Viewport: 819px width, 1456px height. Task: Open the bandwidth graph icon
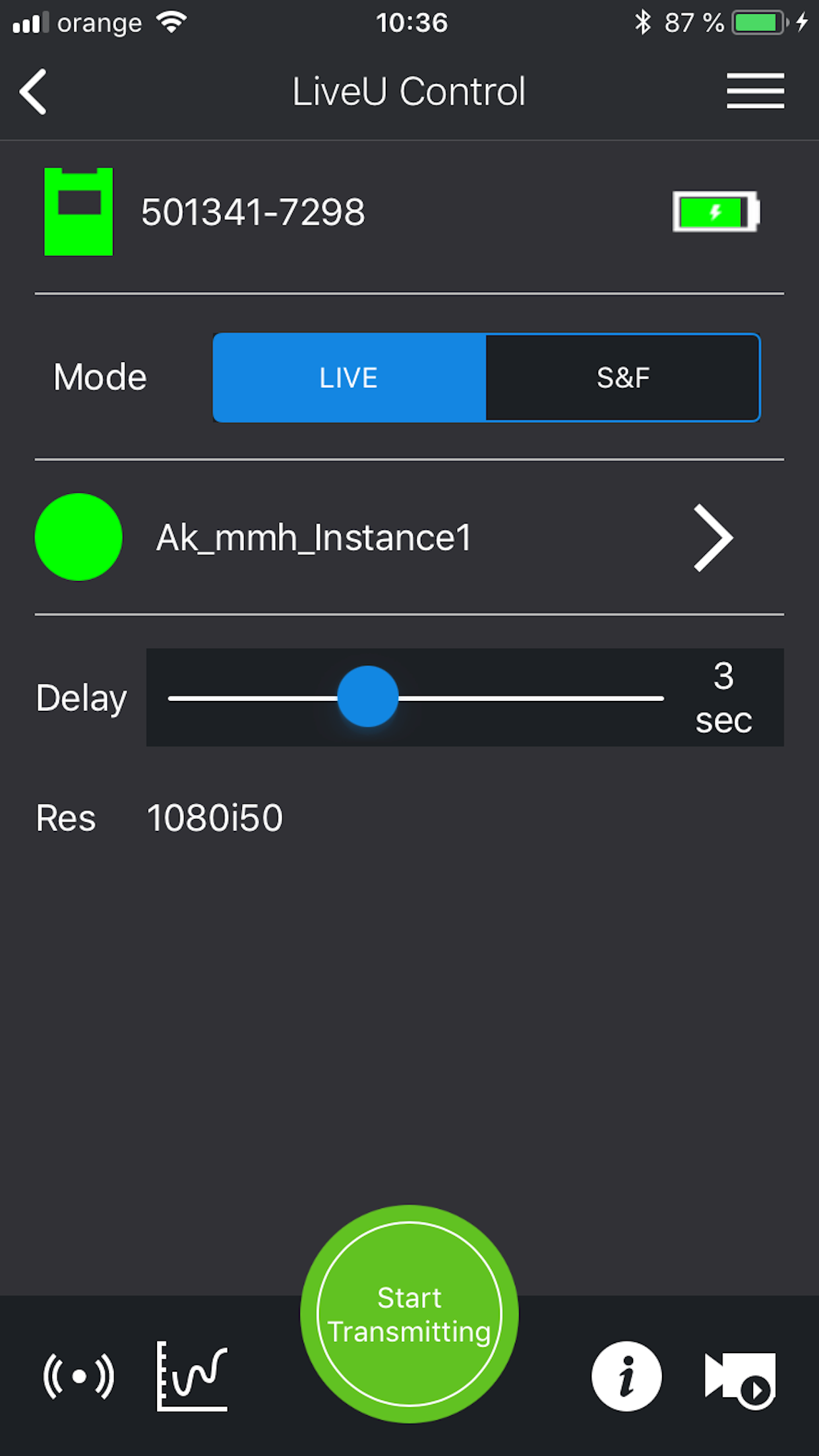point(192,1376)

--

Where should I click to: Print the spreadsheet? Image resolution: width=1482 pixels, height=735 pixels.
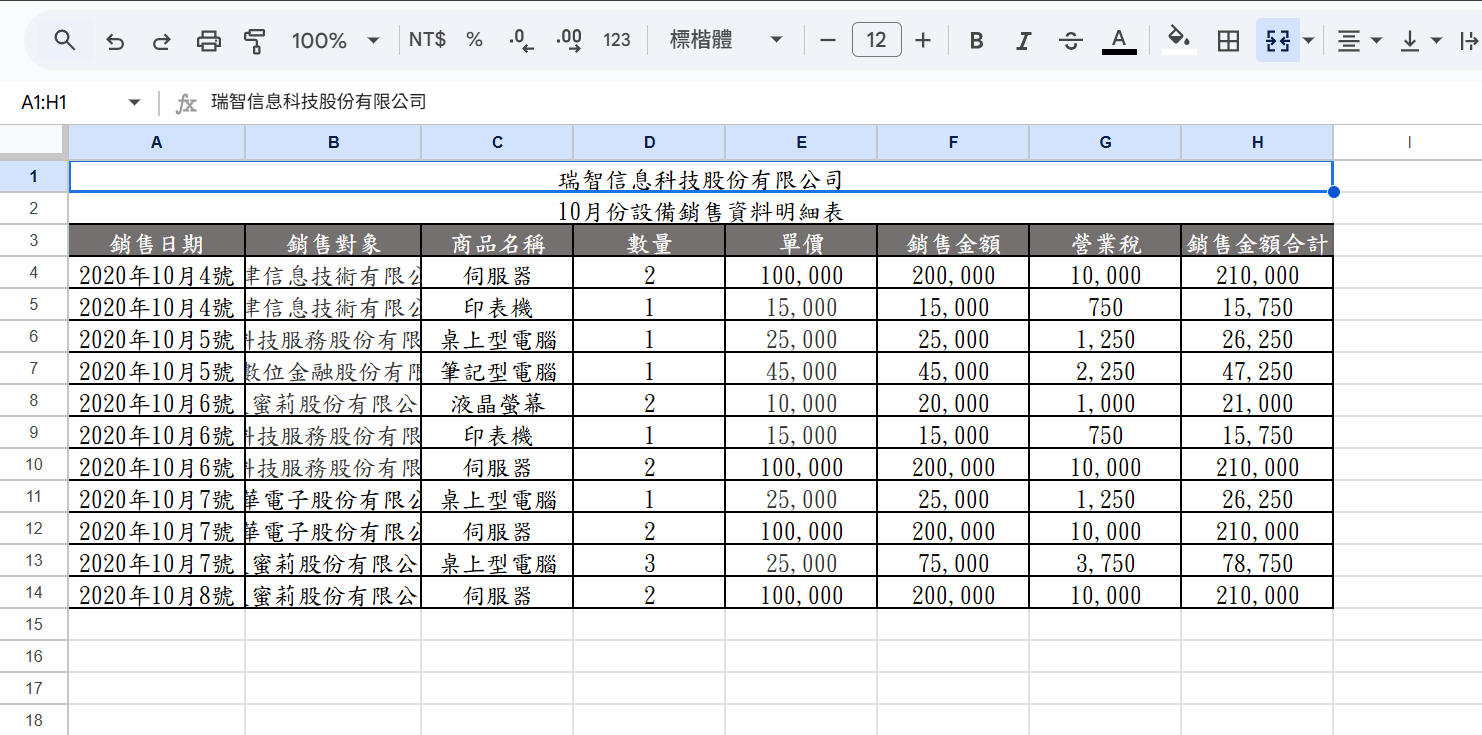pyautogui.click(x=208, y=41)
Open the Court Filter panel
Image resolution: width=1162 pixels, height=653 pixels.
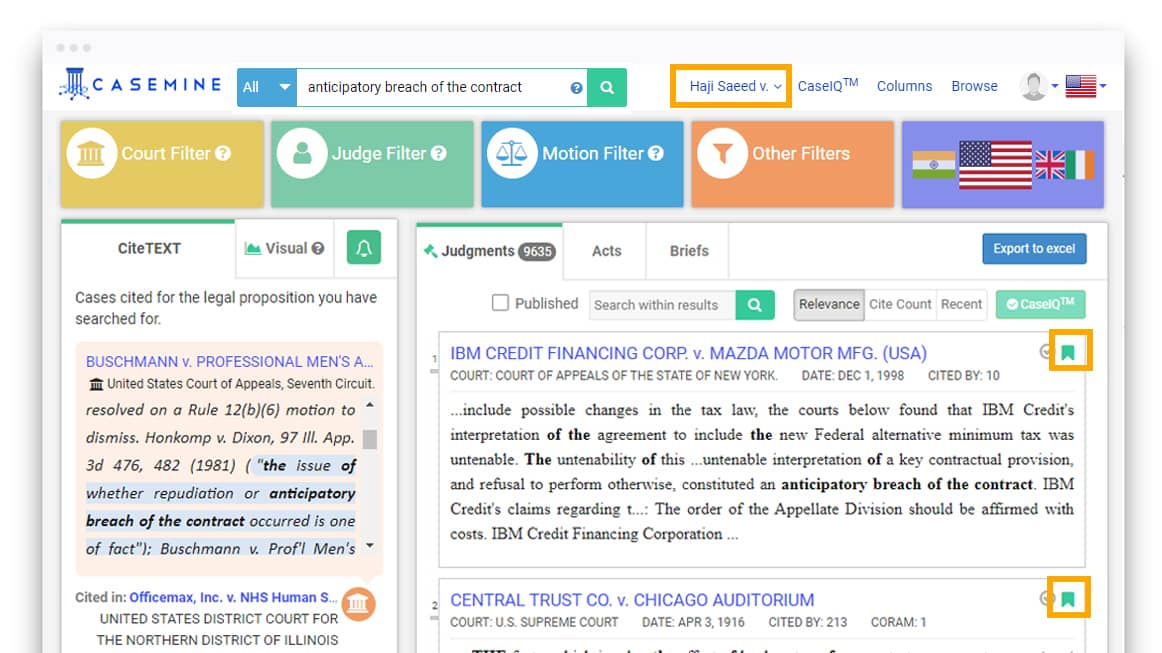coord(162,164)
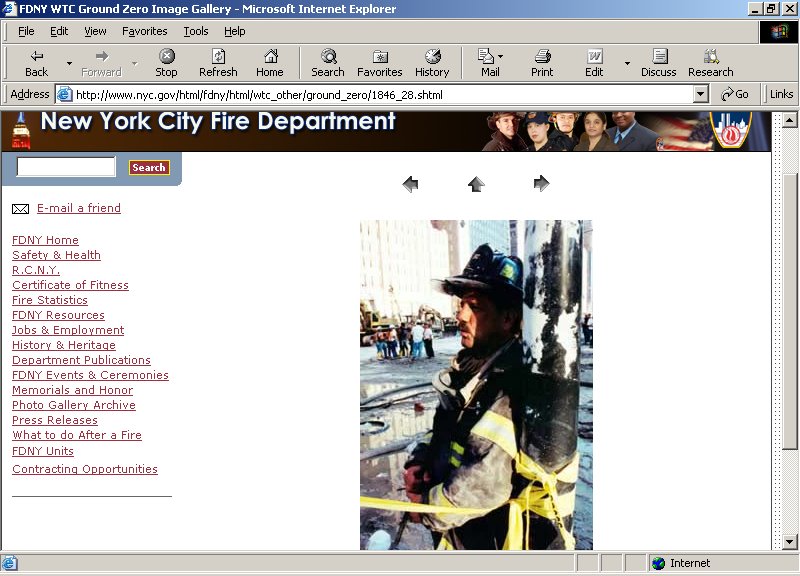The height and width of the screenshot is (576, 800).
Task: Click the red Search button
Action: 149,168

WORK INSTRUCTIONS - Copy nothing but the lines above that run from the one with "Where should I" to the one with "Open the Court Filter panel", ends included; pictures stay out.

OUTPUT -
Where should I click to: Print the spreadsheet? Image resolution: width=1482 pixels, height=735 pixels.
pyautogui.click(x=208, y=41)
Open the Court Filter panel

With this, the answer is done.